You can still mail them right. 
And would u mind tell me when did u receive the ITA. 


Sent from my iPhone using Tapatalk


----------



## andreyx108b (Mar 15, 2015)

rahul7star said:


> who will start the 2018-19 NSW INvI thread?


there is one already


----------



## Abdul jameel (Sep 27, 2017)

Hi where is new nsw form for 2018 19


----------



## andreyx108b (Mar 15, 2015)

Taim00rAli said:


> I cant to do it now, my eoi is locked as i have already received invitation to apply visa


can i ask you how did you make this mistake? didn't you know your score?


----------



## NB (Mar 29, 2017)

Taim00rAli said:


> Hi there,
> I have received invitation to apply for nsw visa but i did a mistake in my eoi .For my pte score i wrote
> L 80.
> R 87
> ...


You have only recieved the pre invite or final invite from NSW ?

The EOI is not locked when you get a preinvite as far as I know

Cheers


----------



## andreyx108b (Mar 15, 2015)

KasunTharaka said:


> You can still mail them right.
> And would u mind tell me when did u receive the ITA.
> 
> 
> Sent from my iPhone using Tapatalk




Potentially applicant may have put random numbers and dates in anticipation of the test result... it may have severe consequences on application 


Sent from my iPhone using Tapatalk


----------



## Abdul jameel (Sep 27, 2017)

Has anyone received in the previous year in engineering technologist 233914.


----------



## raj.sourabh (Nov 23, 2017)

Anyone received grant recently?
* * *
> **GIVEN PROBLEM A**
According to NB in the forum thread, is the EOI locked when someone receives a pre-invite?
> **GIVEN PROBLEM B**
In the forum thread, rewrite the paragraph beginning "Potentially applicant may have put random numbers" more briefly, keeping its main points.

> **DATA EXTRACT**
* * *
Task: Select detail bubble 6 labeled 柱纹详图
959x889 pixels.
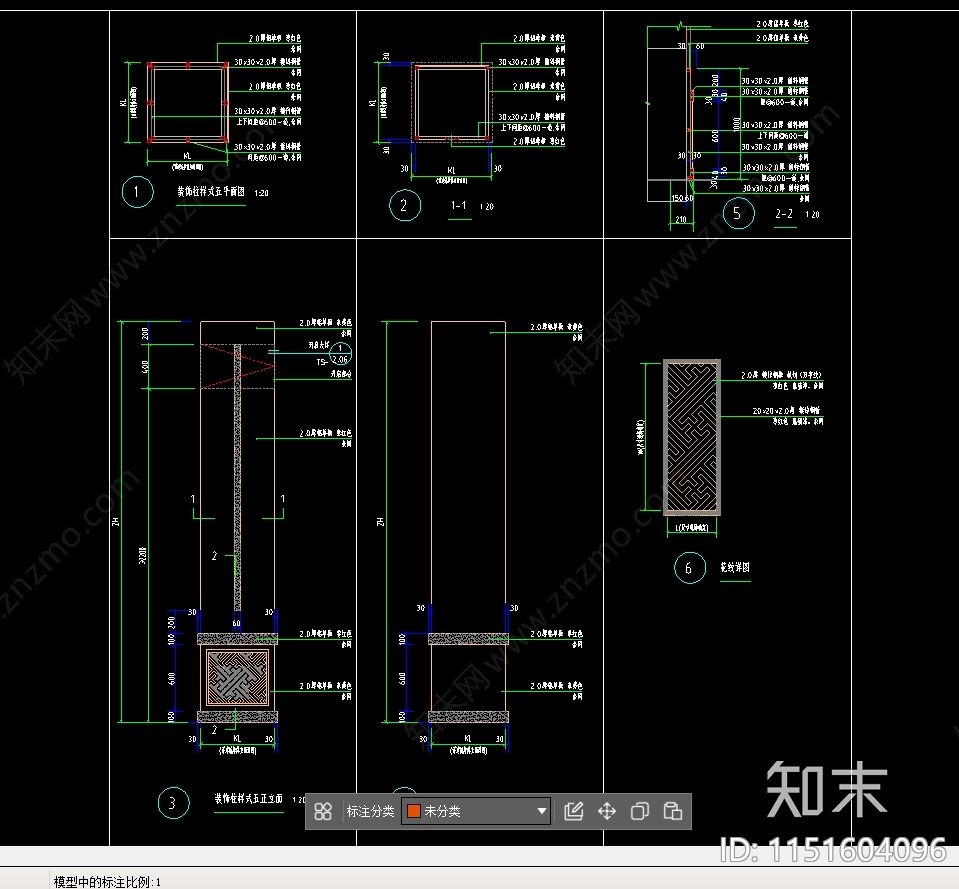Action: coord(689,568)
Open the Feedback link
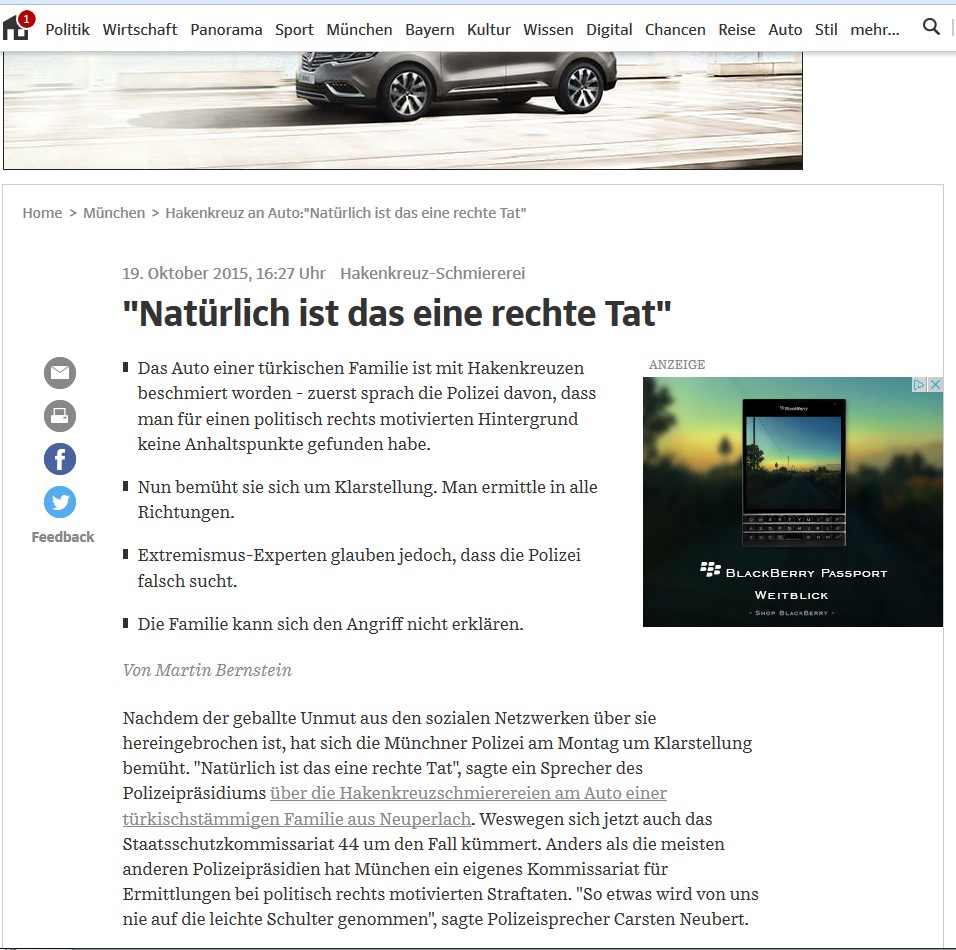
* * *
> **REPLY A**
As far as NB knows, the EOI is not locked when you get a pre-invite.

> **REPLY B**
The applicant may have entered made-up numbers and dates while waiting for test results, which could seriously harm the application.